Short problem:
Reproduce the listing below word for word, from its first line through the line that contains "I will coord(1187,53).", both included.

Available records:
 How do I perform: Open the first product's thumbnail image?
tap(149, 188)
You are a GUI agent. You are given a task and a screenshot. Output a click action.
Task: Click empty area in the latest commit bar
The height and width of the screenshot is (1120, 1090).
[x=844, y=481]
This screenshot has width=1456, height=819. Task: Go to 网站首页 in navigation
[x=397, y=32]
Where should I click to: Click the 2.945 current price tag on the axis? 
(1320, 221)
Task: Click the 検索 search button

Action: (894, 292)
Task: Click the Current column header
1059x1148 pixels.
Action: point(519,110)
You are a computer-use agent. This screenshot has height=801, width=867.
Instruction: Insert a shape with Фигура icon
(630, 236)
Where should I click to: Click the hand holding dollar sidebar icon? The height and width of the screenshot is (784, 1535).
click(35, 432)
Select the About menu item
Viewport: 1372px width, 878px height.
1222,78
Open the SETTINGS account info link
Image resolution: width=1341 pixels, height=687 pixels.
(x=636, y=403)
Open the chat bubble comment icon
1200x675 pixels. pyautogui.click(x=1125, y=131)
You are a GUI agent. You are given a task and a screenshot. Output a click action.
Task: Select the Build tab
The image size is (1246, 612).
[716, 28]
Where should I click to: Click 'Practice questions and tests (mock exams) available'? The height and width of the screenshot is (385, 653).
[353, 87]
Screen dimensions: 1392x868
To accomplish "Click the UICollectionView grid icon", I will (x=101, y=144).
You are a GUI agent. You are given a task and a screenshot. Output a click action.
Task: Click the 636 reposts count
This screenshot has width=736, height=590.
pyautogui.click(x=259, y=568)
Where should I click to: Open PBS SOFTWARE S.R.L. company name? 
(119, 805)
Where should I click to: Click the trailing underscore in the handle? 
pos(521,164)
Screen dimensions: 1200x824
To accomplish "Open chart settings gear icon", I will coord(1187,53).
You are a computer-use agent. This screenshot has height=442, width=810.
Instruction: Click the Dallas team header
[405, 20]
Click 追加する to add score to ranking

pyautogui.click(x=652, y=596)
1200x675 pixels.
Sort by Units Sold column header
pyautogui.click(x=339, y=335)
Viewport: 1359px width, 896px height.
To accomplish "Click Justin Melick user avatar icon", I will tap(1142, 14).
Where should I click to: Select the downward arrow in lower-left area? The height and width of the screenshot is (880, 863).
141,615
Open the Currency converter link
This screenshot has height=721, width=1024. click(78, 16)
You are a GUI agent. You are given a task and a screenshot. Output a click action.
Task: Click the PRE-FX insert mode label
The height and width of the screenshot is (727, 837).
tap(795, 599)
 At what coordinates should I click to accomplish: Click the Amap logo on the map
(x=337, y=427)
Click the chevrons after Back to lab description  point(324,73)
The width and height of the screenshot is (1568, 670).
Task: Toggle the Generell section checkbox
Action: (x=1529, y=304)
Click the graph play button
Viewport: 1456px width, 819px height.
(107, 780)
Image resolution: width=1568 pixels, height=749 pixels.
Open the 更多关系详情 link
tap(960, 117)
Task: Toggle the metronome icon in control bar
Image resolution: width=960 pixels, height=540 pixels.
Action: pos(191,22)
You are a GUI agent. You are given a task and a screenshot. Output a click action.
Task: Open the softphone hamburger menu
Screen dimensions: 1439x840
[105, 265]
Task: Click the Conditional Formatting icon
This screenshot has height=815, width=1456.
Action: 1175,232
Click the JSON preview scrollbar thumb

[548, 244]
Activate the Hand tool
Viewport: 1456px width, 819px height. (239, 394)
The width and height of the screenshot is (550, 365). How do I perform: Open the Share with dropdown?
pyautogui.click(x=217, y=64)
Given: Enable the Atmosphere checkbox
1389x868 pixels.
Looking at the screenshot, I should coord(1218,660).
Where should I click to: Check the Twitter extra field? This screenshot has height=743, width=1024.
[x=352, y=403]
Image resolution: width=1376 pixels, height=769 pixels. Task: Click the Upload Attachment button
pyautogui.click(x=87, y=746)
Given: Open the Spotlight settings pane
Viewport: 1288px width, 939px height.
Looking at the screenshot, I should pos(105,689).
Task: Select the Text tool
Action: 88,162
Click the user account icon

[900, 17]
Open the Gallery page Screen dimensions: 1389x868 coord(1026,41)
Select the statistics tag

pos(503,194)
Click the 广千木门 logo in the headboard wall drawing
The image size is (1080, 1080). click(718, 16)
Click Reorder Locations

Expected answer:
 How do I perform: Open the first product's thumbnail image?
tap(149, 188)
You are a GUI agent. You are given a task and a screenshot. Output a click action.
Task: Click empty area in the latest commit bar
The height and width of the screenshot is (1120, 1090).
[x=844, y=481]
This screenshot has width=1456, height=819. Task: Go to 网站首页 in navigation
[x=397, y=32]
Where should I click to: Click the 2.945 current price tag on the axis? 
(1320, 221)
Task: Click the 検索 search button

Action: (894, 292)
Task: Click the Current column header
1059x1148 pixels.
Action: point(519,110)
You are a computer-use agent. This screenshot has height=801, width=867.
Instruction: Insert a shape with Фигура icon
(630, 236)
Where should I click to: Click the hand holding dollar sidebar icon? The height and width of the screenshot is (784, 1535).
click(35, 432)
Select the About menu item
Viewport: 1372px width, 878px height.
1222,78
Open the SETTINGS account info link
Image resolution: width=1341 pixels, height=687 pixels.
(x=636, y=403)
Open the chat bubble comment icon
1200x675 pixels. pyautogui.click(x=1125, y=131)
You are a GUI agent. You are given a task and a screenshot. Output a click action.
Task: Select the Build tab
The image size is (1246, 612).
[716, 28]
Where should I click to: Click 'Practice questions and tests (mock exams) available'? The height and width of the screenshot is (385, 653).
[353, 87]
Screen dimensions: 1392x868
To accomplish "Click the UICollectionView grid icon", I will (x=101, y=144).
You are a GUI agent. You are given a task and a screenshot. Output a click action.
Task: Click the 636 reposts count
This screenshot has width=736, height=590.
pyautogui.click(x=259, y=568)
Where should I click to: Open PBS SOFTWARE S.R.L. company name? 
(119, 805)
Where should I click to: Click the trailing underscore in the handle? 
pos(521,164)
Screen dimensions: 1200x824
To accomplish "Open chart settings gear icon", I will coord(1187,53).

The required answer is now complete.